図4は、横軸に時間、縦軸にプレートPLの表面電位を示したグラフである。実線のグラフ(1)は、+1000[V]に帯電させたプレートPLの表面電位の変化を示したもので、点線のグラフ(2)は-1000[V]に帯電させたプレートPLの表面電位の変化を示したものである。いずれも、横軸の0時点には、メッシュ電極6に+500[V]の電圧を印加するとともにフィラメント10にフィラメント電流Iを1.7[A]供給している。
図4に示すように、+1000[V]に帯電したプレートPLは、メッシュ電極6への電圧印加とフィラメント10への電流供給によって、瞬時に除電されることが分かった。
具体的には、フィラメント10にフィラメント電流Iを1.7[A]供給後、0.1[sec]ほどで、表面電位が数十[V]まで低下した。
このように、プラスの表面電位が瞬時に低下したのは、残留ガス分子が電離して生成された電子と熱電子とが、プレートPLのプラスの表面電荷を効率的に中和したからである。
なお、メッシュ電極6への電圧印加を行なわずに、フィラメント電流Iを1.7[A]供給するだけでも、図4とほぼ同じ結果が得られることも確認済みである。このことから、上記の条件では、フィラメント10から、+1000[V]に帯電した45[mm]角のプレートPLの表面電荷を中和するのに十分な量の熱電子が放射されることが分かった。

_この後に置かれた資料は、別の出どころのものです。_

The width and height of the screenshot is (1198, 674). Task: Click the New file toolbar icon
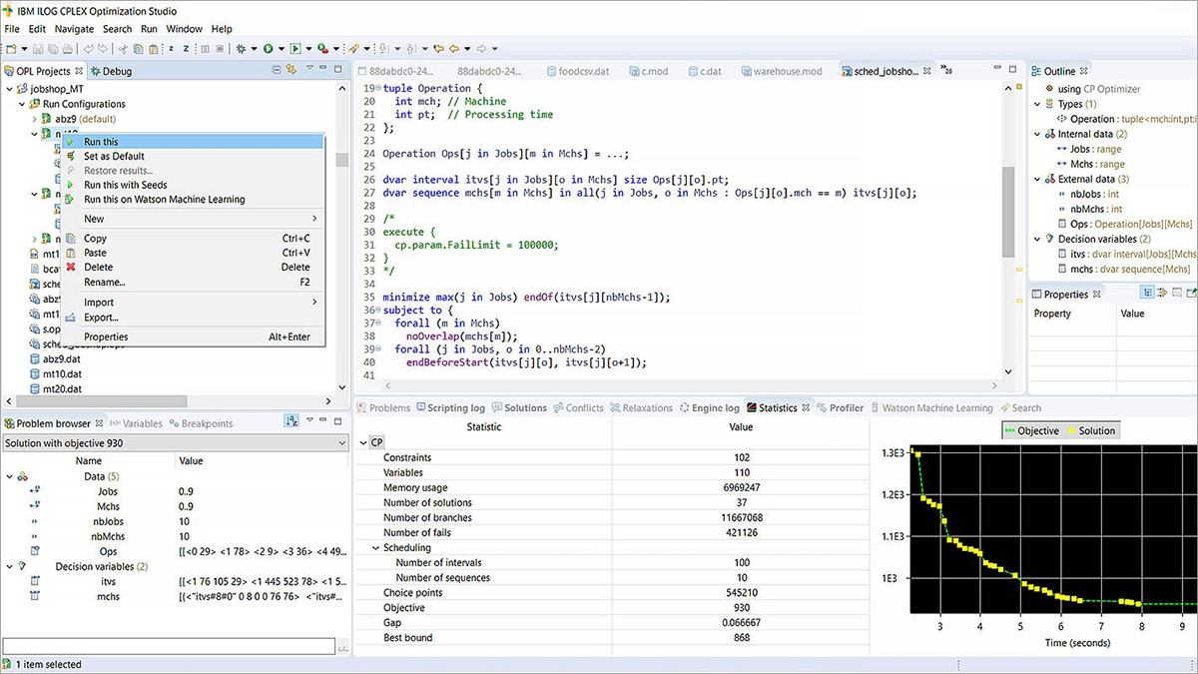12,48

一方、-1000[V]に帯電したプレートPLは、点線のグラフ(2)に示すように、メッシュ電極6に電圧を印加するとともに、フィラメント10にフィラメント電流Iを供給してから、約10[sec]で表面電位が数十[V]に低下した。
フィラメント10から放射された熱電子が残留ガス分子と電離衝突して、生成されたプラスイオンがプレートPLのマイナス電荷を中和したからである。
上記のように、この実施形態では、フィラメント電流I及びメッシュ電極6への印加電圧を適切に設定すれば、フィラメント10から放射される熱電子を往復運動させて、残留ガス分子に電離衝突させることができる。熱電子が残留ガスに電離衝突するため、外部から真空チャンバー1内にガスを供給しなくても、除電に必要な電子やイオンを生成することができる。したがって、この実施形態では外部からプラズマ生成用のガスを供給する従来の真空除電装置のように、ガスの供給量を高精度に制御する必要がない。
そのため、実施形態の真空除電装置では、ガスの供給量に応じて除電効果が不安定になったり、ガスの供給量が多すぎて真空チャンバー1内の真空度を低下させてしまったりする心配がない。また、ガスの供給源や、高精度のバルブ、バルブ制御手段などの設備も不要になり、装置構成をシンプルにできるとともに、設備コストも抑えられる。
さらに、この実施形態では、フィラメント10を保持する絶縁体からなるリング部材4に凹部4aを形成している。このように凹部4aによって、リング部材4と接地電極2との間にスリットを設けて、フィラメント10と接地電極2との間の距離をかせぐことで、フィラメント10を構成するタングステンが、ホルダ9やリング部材4の表面に蒸着してフィラメント10と接地電極2とが導通してしまうことを防止できる。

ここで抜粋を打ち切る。